The effort to clean up baseball throughout Latin America has reached Venezuela.

On Wednesday, representatives from Major League Baseball and scouts from all 30 clubs who operate there gathered in Valencia for an annual meeting to talk about the state of baseball and the future of the game. Former Reds shortstop David Concepcion was the featured speaker.

"This meeting is our chance to bring scouts up to date in policy changes, exchange ideas and give scouts on the ground a chance to voice their complaints," said Lou Melendez, MLB's vice president of international baseball operations. "Major League Baseball also checks the facilities and operations."

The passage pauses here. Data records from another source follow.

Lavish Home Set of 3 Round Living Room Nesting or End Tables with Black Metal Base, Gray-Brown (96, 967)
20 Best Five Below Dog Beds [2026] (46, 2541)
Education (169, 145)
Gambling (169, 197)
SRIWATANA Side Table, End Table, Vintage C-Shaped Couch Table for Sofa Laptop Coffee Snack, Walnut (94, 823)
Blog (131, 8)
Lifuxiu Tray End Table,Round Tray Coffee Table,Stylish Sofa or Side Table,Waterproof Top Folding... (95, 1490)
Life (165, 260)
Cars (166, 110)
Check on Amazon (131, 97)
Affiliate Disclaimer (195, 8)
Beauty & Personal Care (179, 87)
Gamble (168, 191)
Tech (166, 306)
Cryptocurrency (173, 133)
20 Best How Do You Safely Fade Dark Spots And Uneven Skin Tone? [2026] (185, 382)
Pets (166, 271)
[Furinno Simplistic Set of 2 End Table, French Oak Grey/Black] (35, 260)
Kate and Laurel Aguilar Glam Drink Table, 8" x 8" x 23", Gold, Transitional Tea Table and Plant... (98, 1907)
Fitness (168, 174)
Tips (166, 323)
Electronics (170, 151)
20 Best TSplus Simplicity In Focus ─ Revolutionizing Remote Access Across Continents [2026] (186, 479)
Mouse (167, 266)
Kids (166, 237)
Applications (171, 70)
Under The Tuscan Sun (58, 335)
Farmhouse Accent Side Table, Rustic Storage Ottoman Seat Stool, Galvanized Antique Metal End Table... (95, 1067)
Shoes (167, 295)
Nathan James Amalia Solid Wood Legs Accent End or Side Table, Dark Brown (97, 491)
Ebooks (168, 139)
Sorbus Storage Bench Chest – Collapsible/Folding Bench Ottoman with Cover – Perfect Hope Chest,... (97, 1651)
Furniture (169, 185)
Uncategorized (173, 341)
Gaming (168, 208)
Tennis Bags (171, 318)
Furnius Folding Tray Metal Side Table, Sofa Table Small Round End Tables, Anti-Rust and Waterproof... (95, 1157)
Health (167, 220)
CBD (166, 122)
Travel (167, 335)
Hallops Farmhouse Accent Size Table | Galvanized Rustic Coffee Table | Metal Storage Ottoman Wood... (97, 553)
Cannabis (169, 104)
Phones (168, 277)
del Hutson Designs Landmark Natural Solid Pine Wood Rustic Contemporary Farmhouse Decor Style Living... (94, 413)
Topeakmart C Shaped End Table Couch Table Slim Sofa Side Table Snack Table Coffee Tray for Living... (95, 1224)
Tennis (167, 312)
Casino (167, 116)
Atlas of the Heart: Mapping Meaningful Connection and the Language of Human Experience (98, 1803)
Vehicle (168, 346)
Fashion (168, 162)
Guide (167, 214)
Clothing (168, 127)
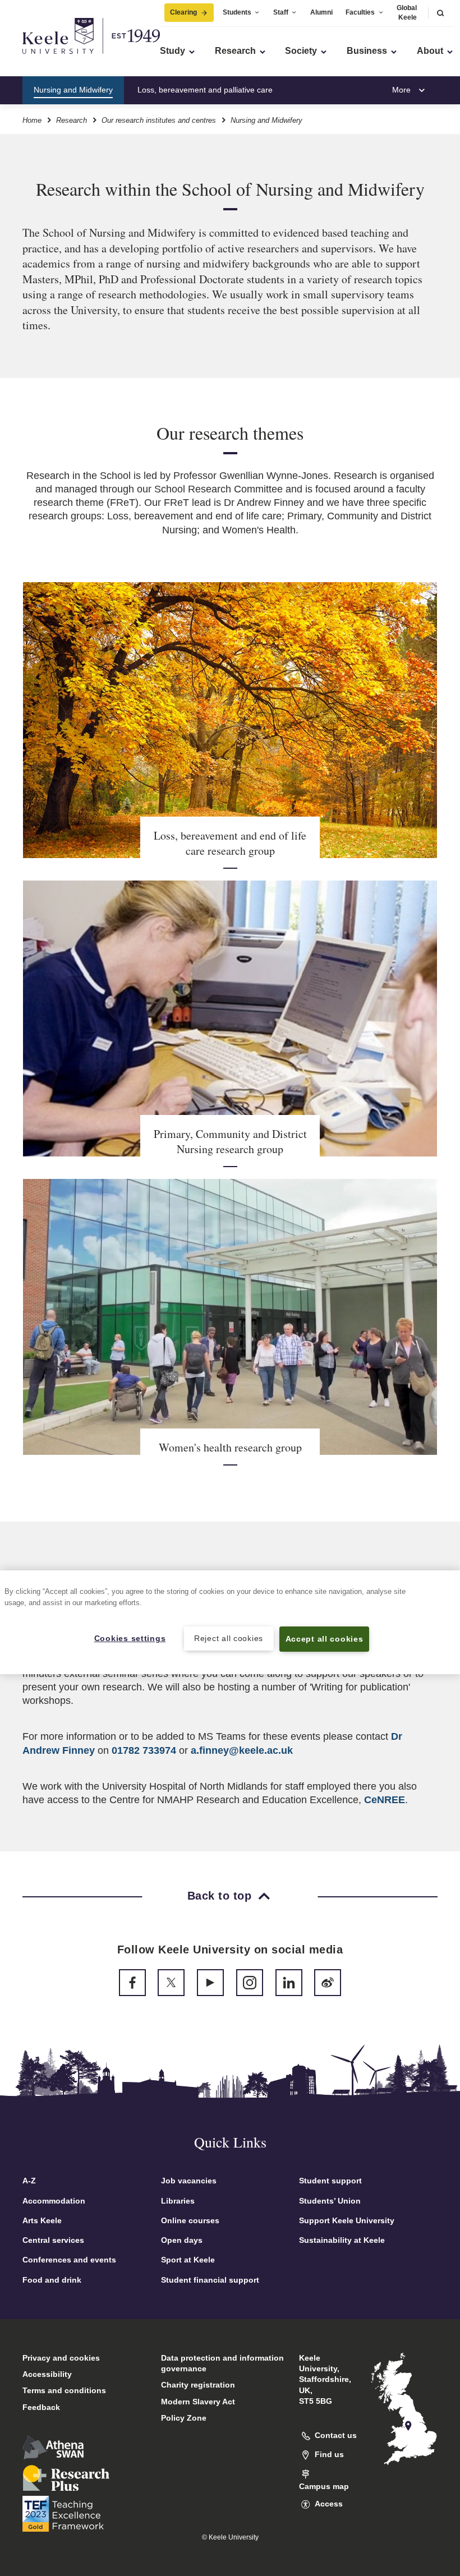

The number of players from Venezuela has grown, along with the sport's popularity in the South American country. This year, 58 Venezuelans appeared on Major League rosters on Opening Day, the nation's highest total ever to start a season. There were 52 Venezuelan players on big league rosters on Opening Day in each of the previous two years, and 51 in 2007.

The Dominican Republic, which had 86 players among the 750 players on 25-man rosters, once again topped the list of foreign-born players on the first day of the regular season this year.

"What people have to realize is that both countries provide baseball with a lot of good talent and that many, many stars come out of Venezuela, too," Melendez said. "The country is full of talent and good ballplayers. We want that to continue."

As a result of last year's gathering, Major League Baseball hired Jimmy Meakye, who works in Venezuela's Professional Baseball League, as a consultant and liaison between the two countries. This year, the hope is that Concepcion's presence inspires his countrymen to keep the baseball tradition alive while also operating within the guidelines.

Foreign-born players on 2010 Opening Day rosters
Country No. of players
Dominican Republic 86
Venezuela 58
Puerto Rico 21
Japan 14
Canada 13
Mexico 12
In a similar meeting with baseball officials in the Dominican Republic last month, Sandy Alderson, who was hired as a consultant to reform Major League Baseball's Dominican Republic office, discussed policies and his plans to address issues such as steroids, age and identity fraud, skimming and the operations of independent scouts/trainers on the island. Players and their trainers picketed outside the meeting, partly because they were concerned about the institution of a worldwide draft.

"It was another example of kids being manipulated and victimized," Alderson said. "These kids didn't know why they were protesting or why they were there. They were bused in by trainers."

At Alderson's behest, the Major League Scouting Bureau is helping prepare reports on amateurs in the Dominican with the idea of giving scouts impartial observations on players. Last week, Major League Baseball launched a workshop to educate Dominican players about performance-enhancing substances and instituted a comprehensive registration and drug-testing program for unsigned prospects who will be eligible to sign professional contracts after July 1.

The initiatives first launched in the Dominican Republic will eventually include Venezuela.

"We are focused on all of Latin America," Alderson said. "Venezuela is obviously a place with a lot of talent, not just the D.R. But the D.R. is the place where the most talent exists and where problems need to be addressed most immediately. All teams have academies there. That's where we are now."

It is unclear how deeply Venezuelan baseball is plagued with the issues faced in the Dominican Republic. However, the country already operates under a unique set of circumstances. Unlike the Dominican Republic -- where every team has an academy -- only Seattle, Cincinnati, Detroit, Tampa, St. Louis, Philadelphia and Pittsburgh have academies in Venezuela. Teams without academies in Venezuela send their prospects to their facilities in the Dominican Republic.

"It's not just Major League Baseball, but any American entity that does business in Venezuela has to comply with local laws and strict regulations," Melendez said. "Some of these business laws are burdensome and costly. And as a result, clubs don't want to make the same investment in Venezuela that they make in the D.R. It's much easier to operate in the D.R."

Security is also a concern for some clubs.

"This is a very important time," Melendez said. "It's important that everyone is aware of what is going on and abreast on rules and policies."